Alternative title(s): Kokkoku – Moment by Moment
Manga Adaptation by Geno Studio
Anime Strike Amazon Video
Everything changes for 23-year-old job hunter Juri Yukawa when her brother and young nephew are kidnapped by a mysterious organization, and her grandfather reveals his possession of The Stone, a bizarre artifact that allows him to enter the world of Stasis, where everything and everyone but them has been frozen in time. Using The Stone’s powers, Juri, her father and her grandfather attempt to sneak into the kidnappers’ hiding place while they’ve been rendered motionless — but they soon find out they’re not alone.
Aqua’s verdict: Worth Your Time
Thank the heavens (or Jel) my third assignment doesn’t warrant elaborate nuance à la Citrus — Kokkoku will attract people based on its decisive lack of high schoolers alone. Aside from those “young women at work” shows P.A. Works likes to make every once in a while, we just don’t see proper adults in anime very often, especially not lower-class losers of the suburban war like we see in Kokkoku. Despite being a supernatural thriller first and foremost, there’s an undercurrent of genuine social drama that I hope the show won’t casually leave behind after its move into its more esoteric territory. It makes the cast and their personal stake in entering the world of Statis all the more engrossing — to a point where it arguably becomes this show’s key draw. A similar premise with the usual mix of teen otaku surrogates and their squeaky suitors probably wouldn’t have flown quite so easily, although Kokkoku further distinguishes itself from shows like Erased or Steins;Gate by tossing in a healthy serving of eldritch horror. I mean, on top of the eldritch horror that is job hunting in Japan, that is.
With its heart in the right spot, Kokkoku‘s pilot provides all the fundamentals for a thrilling watch I’m interested to see more of. That’s not to say the series is without its flaws. The dialogue can be a bit expository at times, the CGI is shamelessly flaunted despite its shady looks — heads will roll if Geno Studio’s upcoming adaptation of the beloved Golden Kamuy looks anything like this — and the show’s explanation for how the Yukawas can interact with anything in a world where time stands still raises more questions than it answers. Also, I can’t help but think that unwarrantedly saucy ED is notorious sleazebag Yasuomi Umetsu’s (Kite, Wizard Barristers) compensation for turning Seita Horie’s art into something more conventionally marketable. Nevertheless, it would be a shame to see this one slip under the radar, as Amazon seems to have no intention to promote Kokkoku in any noticeable way. Anime Strike may be dead, its tendency to damn good anime to the oblivions of unavailability is more alive than ever.
Iro’s verdict: There’s a JoJo joke that goes here, right?
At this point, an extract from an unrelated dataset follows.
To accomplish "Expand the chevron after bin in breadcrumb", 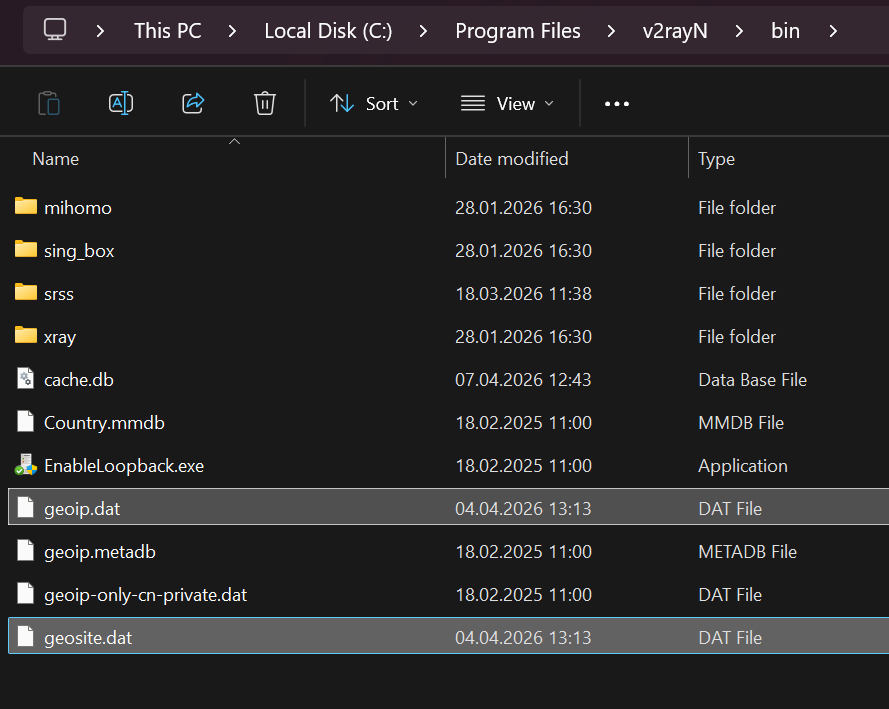I will click(833, 31).
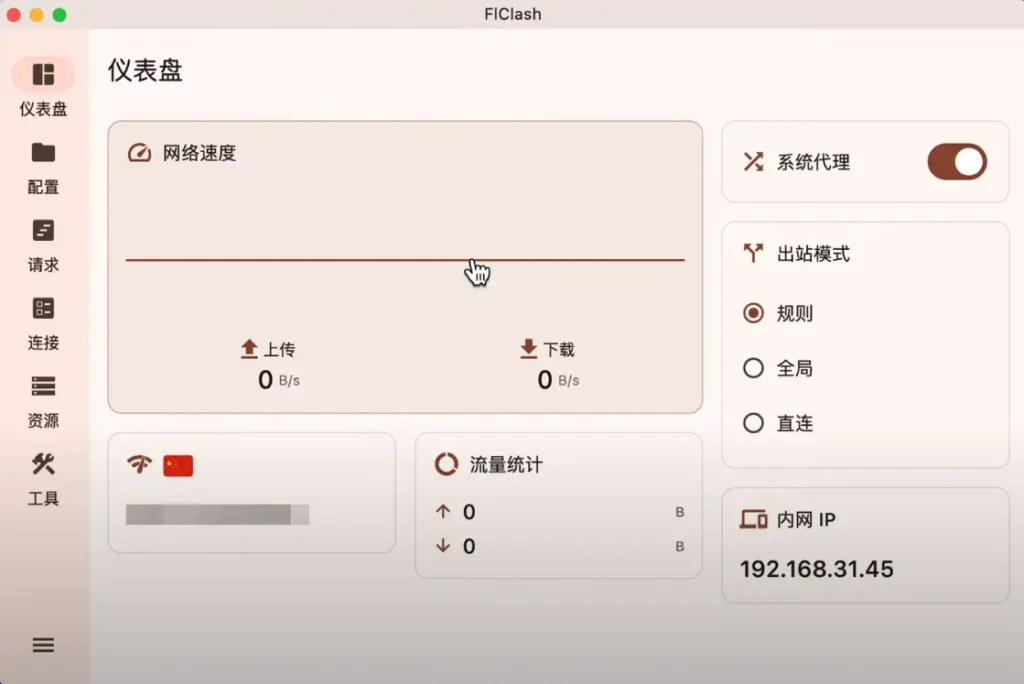Open the 工具 tools icon
Screen dimensions: 1024x684
coord(43,464)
This has a lot of potential, and while it’s too early to tell for sure if it’ll cash in on it, this was still one of the best intros I’ve seen in some time. Time stopping is all well and good (and a cool visual effect, even with some iffy CGI), but the real charm here was how it related to the mundane drama of living in a tough situation. Half the episode goes into making the main character sympathetic in a relatable, modern sense, and in doing so also manages to set up a sense of dread and desperation about stopping time where another show might just have it as a cool gimmick or something. Here’s hoping it keeps up with the compelling personal drama and doesn’t become some kind of action show.
Gee’s verdict: What’s With Mundane Horror and Time Shenanigans Anyway?
Kokkoku does a great job of setting up some real potential, but I feel we’ve yet to see the show make good on any of it yet. The interplay of mundane fears and the supernatural gives me some Erased vibes, but we’ll have to see if Kokkoku will keep that grounded drama in the forefront or if they eventually step back in favor of supernatural shenanigans. Still, between the young adult protagonist and some of the interesting mysteries on the periphery, I’m definitely intrigued at where it goes. I just hope we’re not talking about Kokkoku a few weeks later, about how it failed to stick the landing with its compelling premise.